I’ve been a bad blogger lately, but since I made a promise to myself when I started this blog that I would not make this just another ‘should’ in my life, I’m okay with it. I started a new job in January. Huge, positive life change. And I’ve found that a) I haven’t wanted to sit in front of a computer more than necessary and b) my reading has pretty much been reserved for weekends because I’ve been pretty tired during the week. Which means, I’ve only read 4 books since January. That’s a low number for me, but to be fair- one of those books was 784 pages long.
So- in the order I read them, here are my thoughts on the books that kept me company as winter (slowly) turned into spring. You’ll notice, the books are varied in style and topic. As my high school English teacher used to say- variety is the spice of life.
1) I went from a post-apocalyptic novel (The Bone Season) to a book about a young boy named Bit, who grows up in a decaying commune in New York State in the 1970s- Arcadia by Lauren Groff. Guess what, (spoiler alert), it got a little post-apocalyptic too, which I didn’t see coming. But in an entirely different and realistic way. Like- a world without bees, which may not be too far off in the future. And without the bees, we can kiss life as we know it goodbye. But I digress…
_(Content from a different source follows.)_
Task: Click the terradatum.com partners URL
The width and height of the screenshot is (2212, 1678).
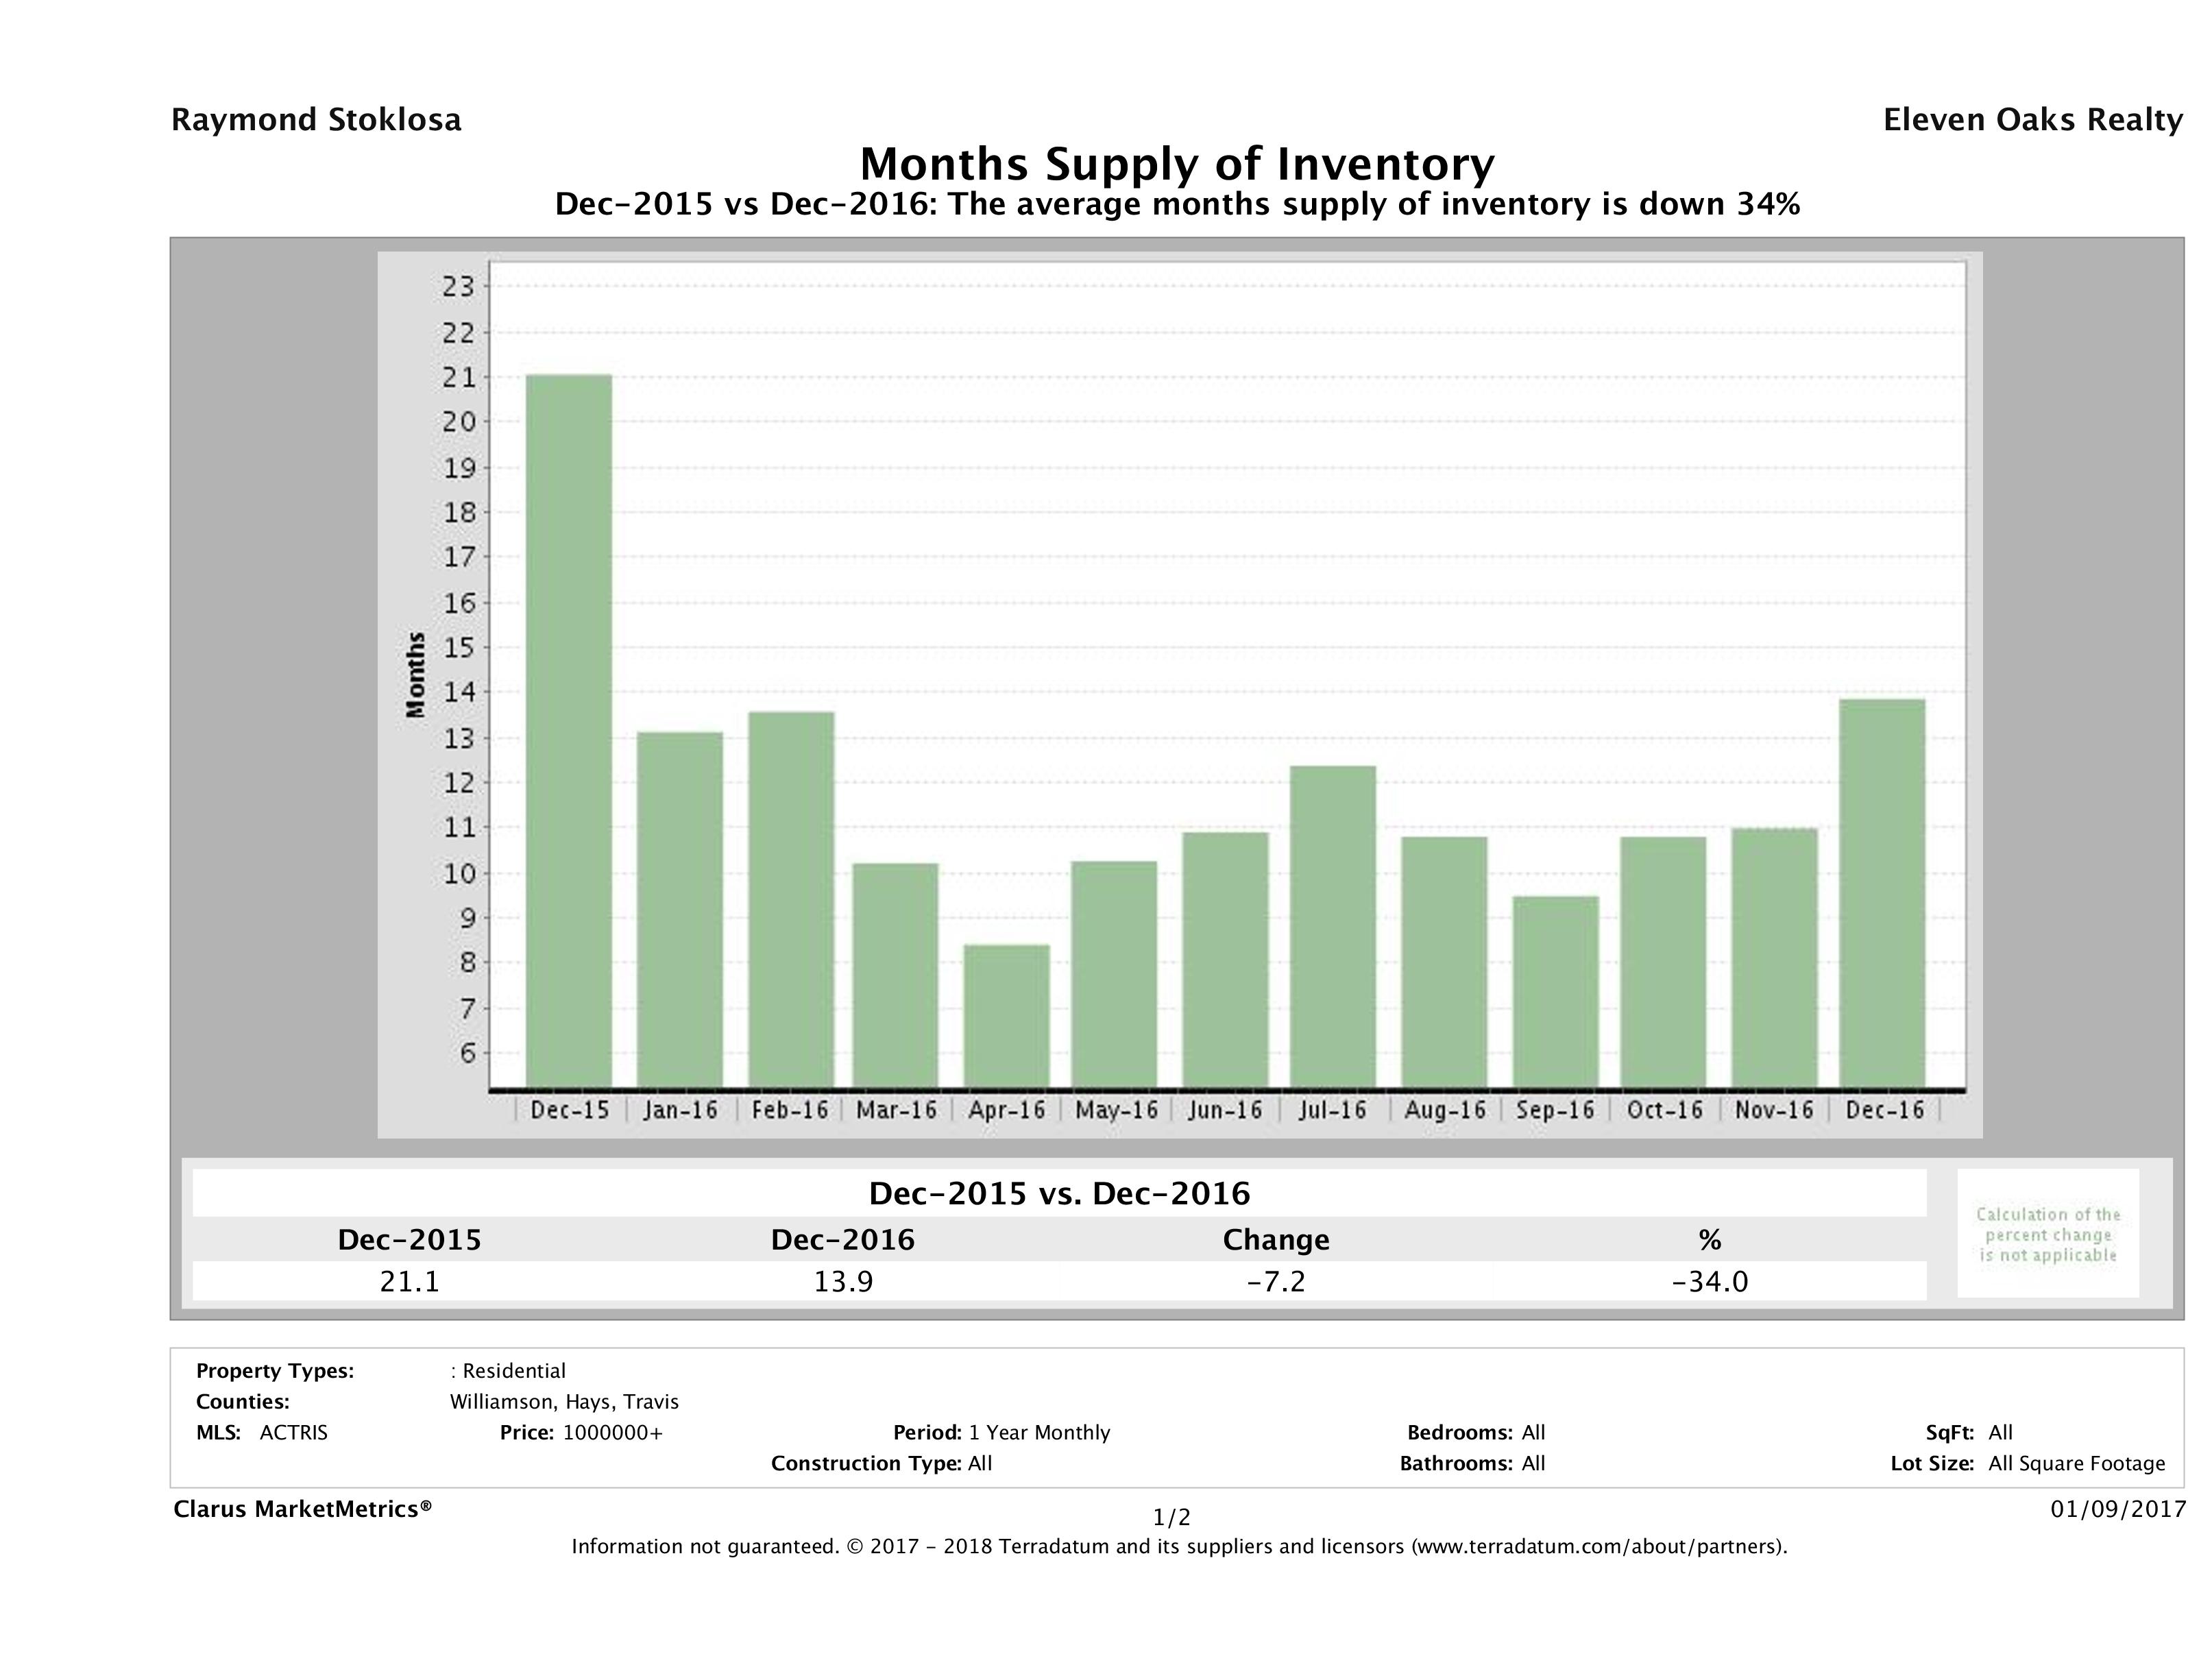Action: (x=1597, y=1547)
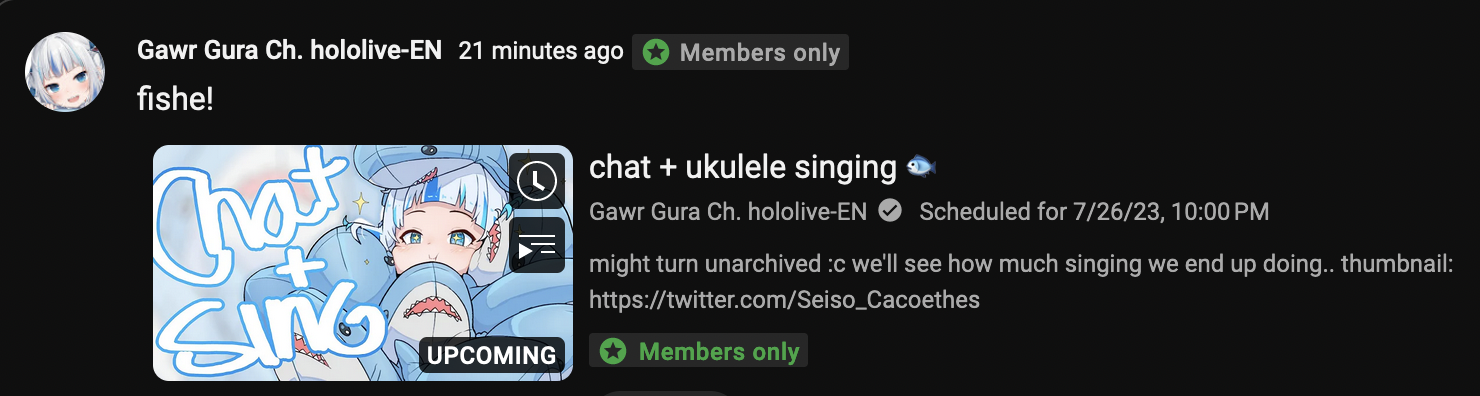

You see the entire book through Bit’s eyes. At the beginning, he’s a babe in arms. By the final page, he’s got a daughter of his own. I’ve always been a little fascinated with late 60’s/early 70’s counter culture, so that’s what attracted me to the book. What kept me engaged was Groff’s language. The lady can write. Such a great attention to detail and words that flow like honey. It’s also a very satisfying read, because it really does track this one boy/man’s life, and as he grows older, how we see his world changes as his perspective shifts. One thing I found odd at first is that the book is entirely void of quotation marks. But you know, once I got used to it, I hardly noticed. I’d definitely recommend this one.
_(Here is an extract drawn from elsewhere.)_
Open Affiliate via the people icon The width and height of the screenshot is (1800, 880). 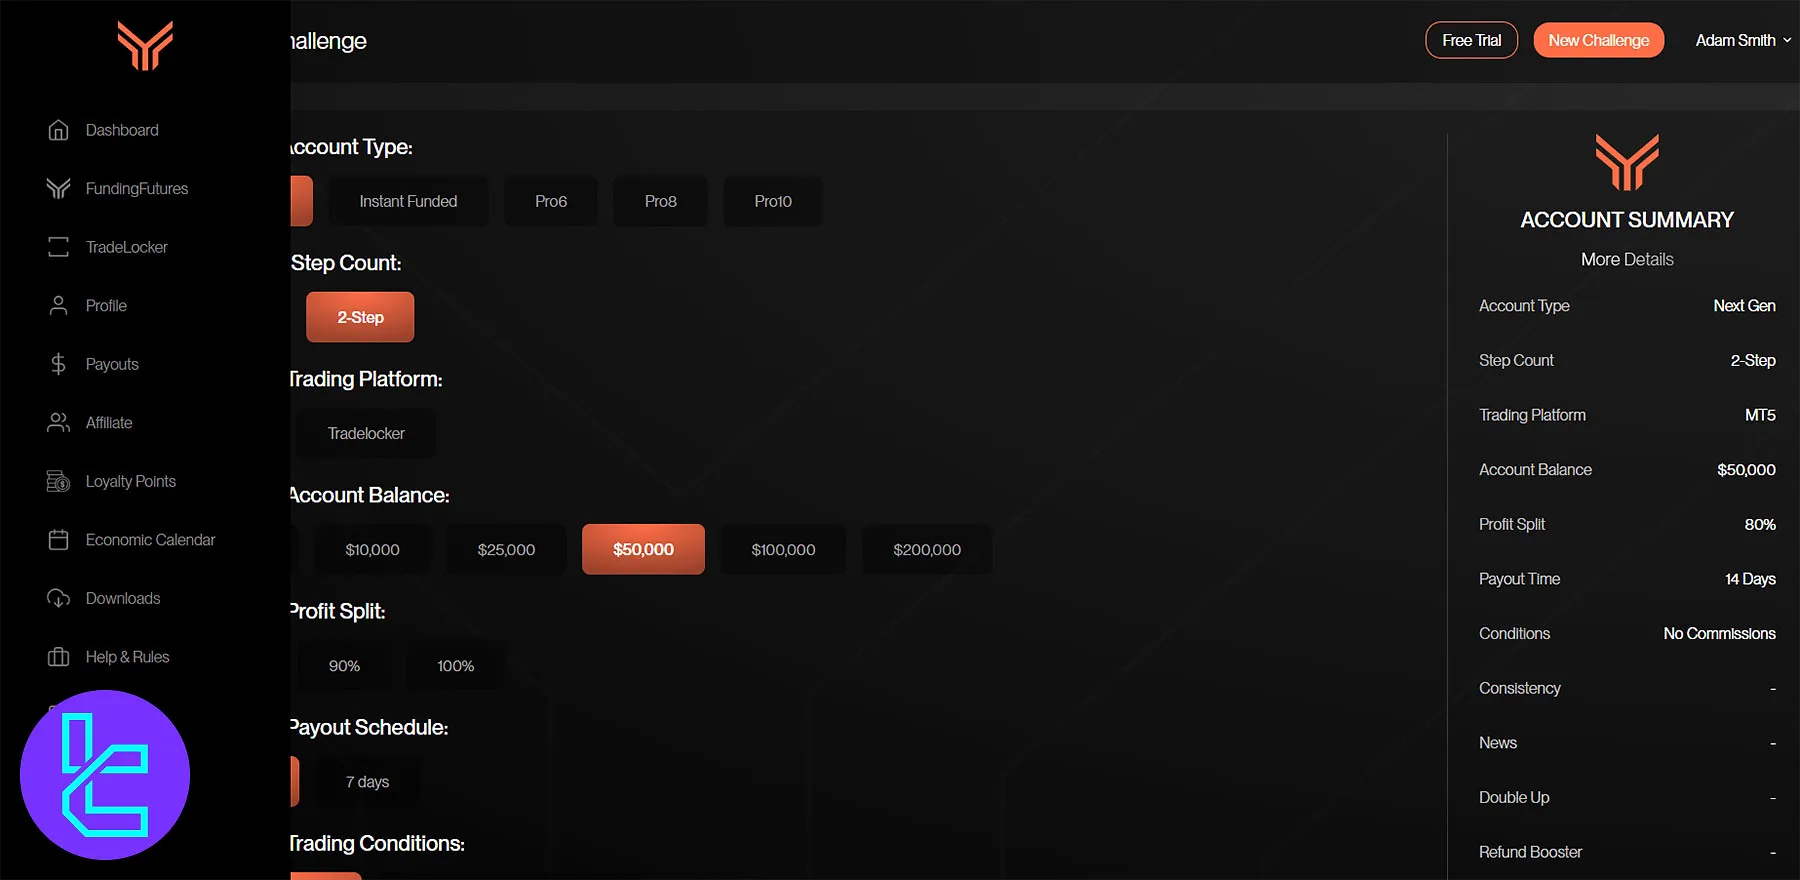pos(58,423)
2) Next off the shelf was Hyperbole and a Half by Allie Brosh. Brosh also runs a blog called Hyperbole and a Half where she tells stories from her life and illustrates them in MS Paint, to hilarious results. I first came across her work via the entry called Sneaky Hate Spiral, and it changed my life. I just might be Allie Brosh, but with cats instead of dogs. Late last year, Brosh put out a book that collects her “best” work and contains some new material too. If you like laughing- check out her blog. If you can’t stop laughing, go out and get her book. For all it’s hilarity, the thing that struck me the most is how poignant it can be. In the last couple years, Broch hasn’t been as active on her blog because she’s been dealing with some seriously shitty major depression. She writes/draws a lot about that in the book, and is willing to be so vulnerable and honest about how it feels to be depressed. For people who have never had to deal with mental health issues, I think it explains what it’s like really well. For people who have, I think you’ll relate. And even while she’s dealing with dark emotions, her work still manages to be funny, which is often the best way to get through to people.
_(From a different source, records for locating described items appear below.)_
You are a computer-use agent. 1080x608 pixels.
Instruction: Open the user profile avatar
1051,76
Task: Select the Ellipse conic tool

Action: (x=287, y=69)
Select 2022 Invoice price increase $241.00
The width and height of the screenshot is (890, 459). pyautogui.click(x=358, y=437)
3) Up next was the big one: The Goldfinch by Donna Tartt. I was on vacation, and that was my beach read, all 784 pages of it. Thankfully, I read it on my Kobo (which is still weird for me. I like “real” books). It took me about two months to read it, but it was the type of journey that could easily be stretched out like that. It’s the kind of book and story that you want to savor. It was on so many critic’s best of 2013 lists, I had to check it out. AND- I just saw that it won the Pulitzer prize for fiction. Well deserved!
Again, it’s the coming of age story of a young man (there seems to be a pattern here) who, on a day when he’s suspended from school, goes to an art gallery with his mom and is inside when a terrorist attack occurs. He’s one of very few survivors, and in a stupor of shock and concussion, sees a painting in the rubble and takes it as he evacuates the building all alone. This action sets off a series of events as he bounces around from one temporary home to another, and dreams of a young woman he met eyes with just before the blast went off. It’s the kind of book you can get lost in.
4) Finally, I needed my equivalent of brain candy: Missing You by Harlan Coben. When it comes to popular fiction, I gravitate to mystery/thrillers, and ever since my mom lent me a Coben novel to read while on (a different) vacation, I’ve read much of what he’s written. There are always many twists and turns in his novels, and I like that I never see the end coming. He also likes to rip things from the headlines. Missing You deals with catfishing- people pretending to be someone they are not on dating sites. Usually, catfishers are up to no good. In this book, they’re up to some very bad things. It was a quick, easy read and thoroughly enjoyable.